Apple going for private iCloud?
Apple is looking into a completely new cloud service that would take it away from the likes of Amazon Web Services and Microsoft’s Azure platform, creating a totally private iCloud and truly secure internet.
The technology giant’s robust approach to privacy has come under the spotlight of light in the case of Apple v the FBI. Essentially the computing and telecommunications giant has refused to co-operate and unlock the iPhone found in the possession of the San Bernadino shooter.
Has the FBI cracked the code?
Reports are now emerging that the FBI has managed to bypass the security on the phone in any case, but it opened a wider debate about cyber security and it has been revealed that the government makes numerous requests to Apple in a bid to unlock phones and access private networks.

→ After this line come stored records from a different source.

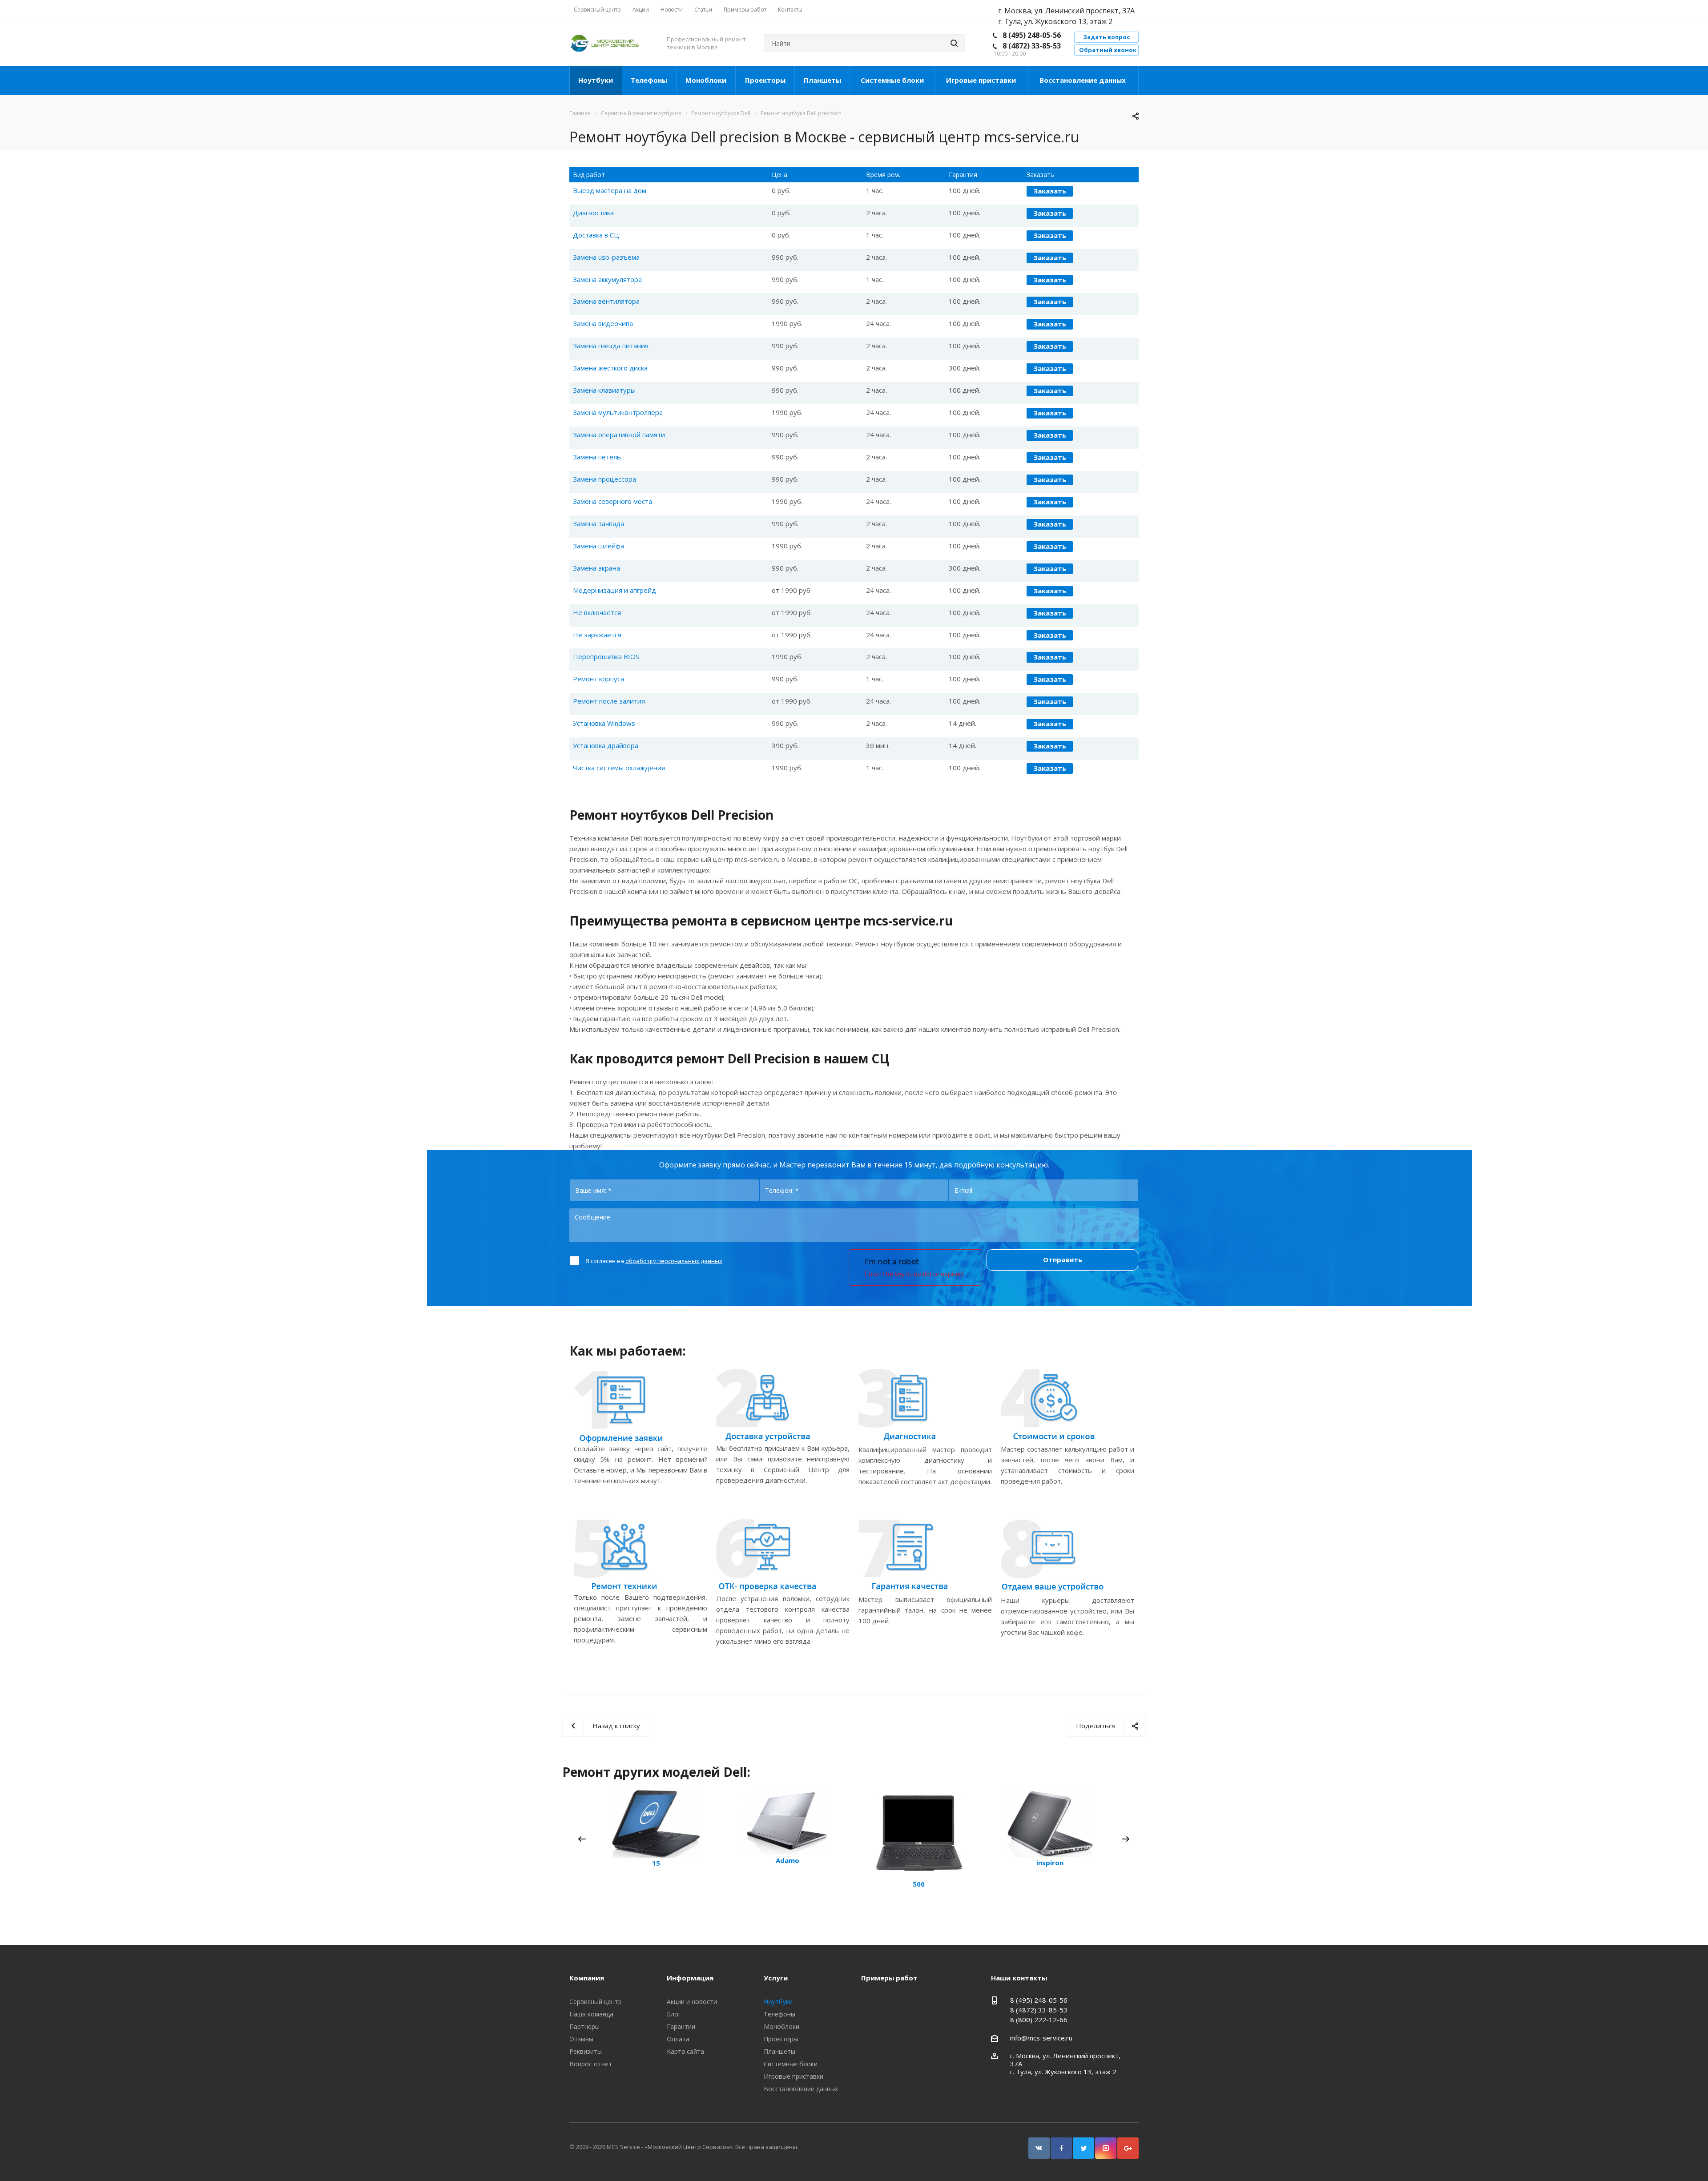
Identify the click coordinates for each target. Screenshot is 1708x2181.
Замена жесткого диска (610, 367)
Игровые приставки (981, 80)
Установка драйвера (605, 745)
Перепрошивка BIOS (606, 656)
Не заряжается (597, 634)
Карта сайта (685, 2051)
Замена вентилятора (606, 301)
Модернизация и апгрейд (614, 590)
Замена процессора (604, 479)
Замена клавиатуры (604, 390)
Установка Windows (604, 723)
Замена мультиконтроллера (618, 412)
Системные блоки (892, 80)
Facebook (1061, 2148)
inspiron (1049, 1862)
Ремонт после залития (609, 700)
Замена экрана (596, 567)
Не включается (597, 612)
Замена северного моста (612, 501)
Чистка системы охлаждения (619, 767)
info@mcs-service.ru (1041, 2037)
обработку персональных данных (673, 1261)
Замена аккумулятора (607, 279)
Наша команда (591, 2014)
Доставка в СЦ (596, 234)
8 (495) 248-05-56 (1032, 35)
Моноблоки (705, 80)
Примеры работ (889, 1977)
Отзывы (581, 2039)
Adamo (787, 1860)
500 (919, 1883)
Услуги (776, 1977)
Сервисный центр (595, 2001)
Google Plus (1128, 2148)
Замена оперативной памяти (619, 434)
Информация (690, 1977)
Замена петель (597, 456)
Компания (586, 1977)
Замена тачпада (598, 523)
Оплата (678, 2039)
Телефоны (649, 80)
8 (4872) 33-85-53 (1032, 46)
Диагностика (593, 212)
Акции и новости (692, 2001)
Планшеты (822, 80)
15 (656, 1863)
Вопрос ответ (590, 2064)
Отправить (1062, 1259)
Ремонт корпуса (598, 678)
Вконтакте (1039, 2148)
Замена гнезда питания (611, 345)
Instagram (1105, 2148)
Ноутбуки (595, 80)
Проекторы (765, 80)
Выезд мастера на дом (609, 190)
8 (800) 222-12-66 (1039, 2019)
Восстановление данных (1082, 80)
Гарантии (681, 2026)
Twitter (1083, 2148)
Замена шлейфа (598, 545)
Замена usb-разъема (606, 257)
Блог (674, 2014)
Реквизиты (585, 2051)
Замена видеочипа (603, 323)
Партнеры (584, 2026)
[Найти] (954, 43)
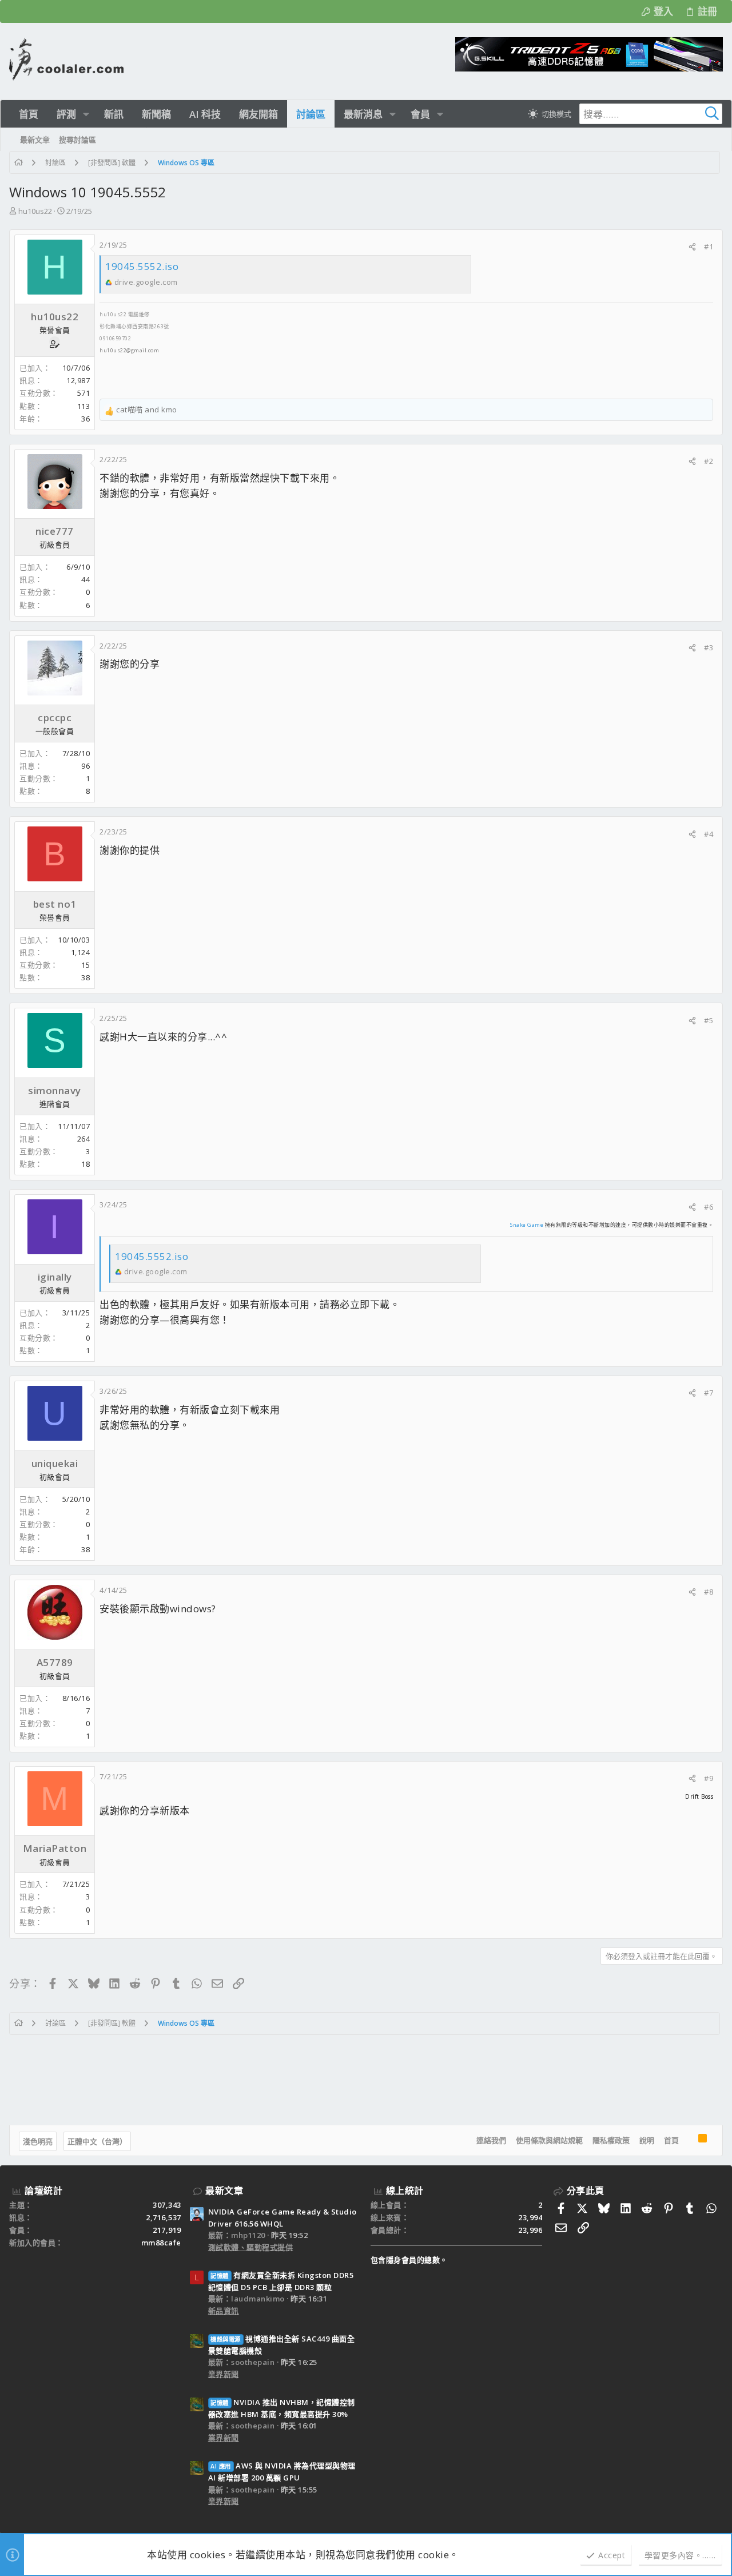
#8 (708, 1592)
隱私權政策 (611, 2140)
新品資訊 (223, 2310)
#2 (708, 461)
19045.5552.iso (141, 266)
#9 (708, 1778)
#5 (708, 1020)
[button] (86, 114)
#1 (708, 246)
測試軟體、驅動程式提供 (250, 2247)
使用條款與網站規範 (549, 2140)
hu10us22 (35, 211)
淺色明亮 (38, 2141)
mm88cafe (161, 2242)
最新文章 (224, 2190)
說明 (646, 2140)
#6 (708, 1207)
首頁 (671, 2140)
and (146, 409)
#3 (708, 647)
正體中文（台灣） (97, 2141)
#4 (708, 834)
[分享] (692, 246)
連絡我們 (491, 2140)
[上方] (688, 2140)
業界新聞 (223, 2374)
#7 (708, 1393)
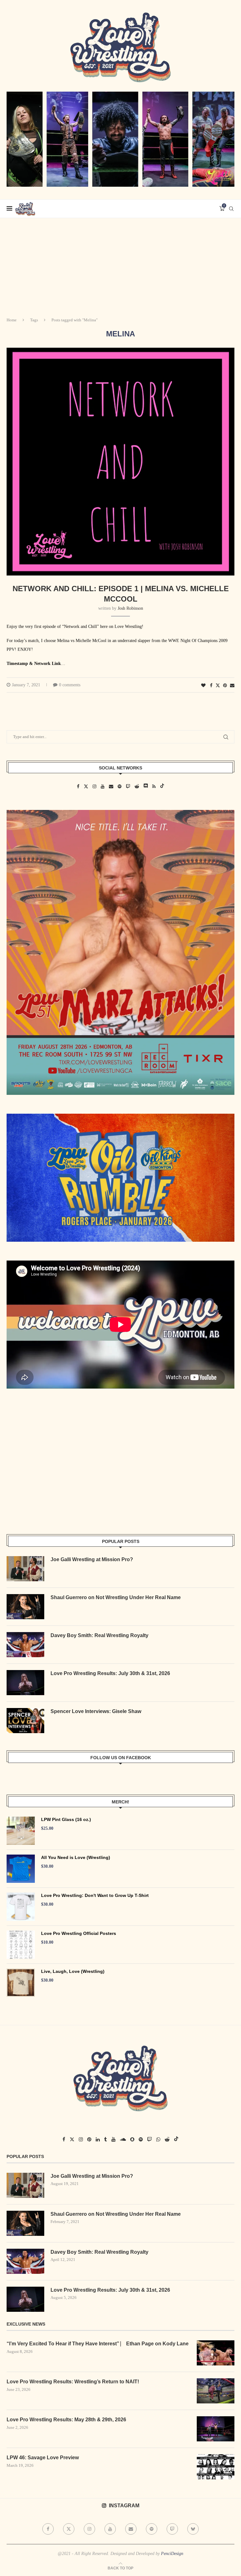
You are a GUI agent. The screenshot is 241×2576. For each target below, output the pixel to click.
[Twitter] (68, 2529)
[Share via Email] (232, 685)
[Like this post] (203, 685)
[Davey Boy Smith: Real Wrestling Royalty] (25, 1644)
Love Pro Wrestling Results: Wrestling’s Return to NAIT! (73, 2381)
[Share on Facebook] (211, 685)
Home (12, 320)
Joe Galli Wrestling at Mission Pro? (92, 1559)
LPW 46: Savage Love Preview (43, 2457)
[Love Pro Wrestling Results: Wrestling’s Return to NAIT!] (215, 2390)
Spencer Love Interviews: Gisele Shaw (96, 1711)
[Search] (231, 209)
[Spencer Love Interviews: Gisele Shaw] (25, 1720)
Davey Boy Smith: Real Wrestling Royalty (99, 1635)
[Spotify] (151, 2529)
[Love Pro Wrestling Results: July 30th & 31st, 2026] (25, 1682)
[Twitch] (172, 2529)
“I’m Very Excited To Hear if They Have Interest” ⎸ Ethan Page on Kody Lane (98, 2343)
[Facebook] (48, 2529)
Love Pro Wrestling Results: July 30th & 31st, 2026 (110, 1673)
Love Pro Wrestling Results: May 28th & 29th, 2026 (66, 2419)
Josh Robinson (130, 608)
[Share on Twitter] (218, 685)
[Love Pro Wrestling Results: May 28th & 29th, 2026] (215, 2428)
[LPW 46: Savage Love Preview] (215, 2466)
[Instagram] (89, 2529)
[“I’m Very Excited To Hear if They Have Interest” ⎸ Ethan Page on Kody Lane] (215, 2352)
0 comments (69, 685)
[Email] (131, 2529)
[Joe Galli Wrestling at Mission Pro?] (25, 1568)
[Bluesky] (193, 2529)
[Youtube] (110, 2529)
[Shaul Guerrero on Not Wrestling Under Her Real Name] (25, 1606)
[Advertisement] (120, 265)
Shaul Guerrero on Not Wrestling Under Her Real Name (116, 1597)
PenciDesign (172, 2553)
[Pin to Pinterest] (225, 685)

Apple refused to co-operate on the grounds that it could open the floodgates for law enforcement agencies to simply expect personal details to be handed over. That would be a PR disaster for Apple, as if it cannot guarantee its users a degree of privacy then they may take their business elsewhere.
Throwing away the keys
Curiously, owning its own private iCloud storage system could give Apple more flexibility as it can simply hand over complete access to the individual owner and disavow itself of any backdoor keys. The FBI will not be satisfied with this and has already tried to implement a 200-year-old ruling in a bid to force Apple’s hand in the San Bernardino case, but a zero knowledge approach could make it easier for Apple to sidestep the requests for information.
SpiderOak already has this system in place and while the FBI and other law enforcement agencies could eventually force through legislation that insists on backdoor access, simply not having the knowledge of what is on the iCloud server could be a shrewd tactic for Apple in its ongoing war for customer protection.
That government backdoor would be a tortuous nightmare to guard and an open invitation to black hat hackers, too. Apple knows this and simply cannot allow its customers to be subjected to constant attacks from cyber criminals that simply know there is a weak spot.
Simple access keys cannot work
A catch-all, TSA-style key simply cannot work for phone security, as once it is in the government’s hands then it is safe to assume it will find its way into the public domain before long. At that point, any iPhone is potentially vulnerable.
One high profile hack can create carnage and, with so much of our business and our personal lives conducted through our smartphone in the modern age, it’s easy to see why Apple is determined to keep our data encrypted and even take further steps to improve the security measures. A totally dark iCloud storage system will appeal to them, as they simply cannot be held responsible if they have no keys.
Hackers attack for fun
Hackers have broken into the CIA, the FBI and even released the details of thousands of cheating spouses with the Ashley Madison scandal. Once a vulnerability is revealed, there are hordes of hackers that will relentlessly attack it until they have found the weakness just for the admiration of their peers.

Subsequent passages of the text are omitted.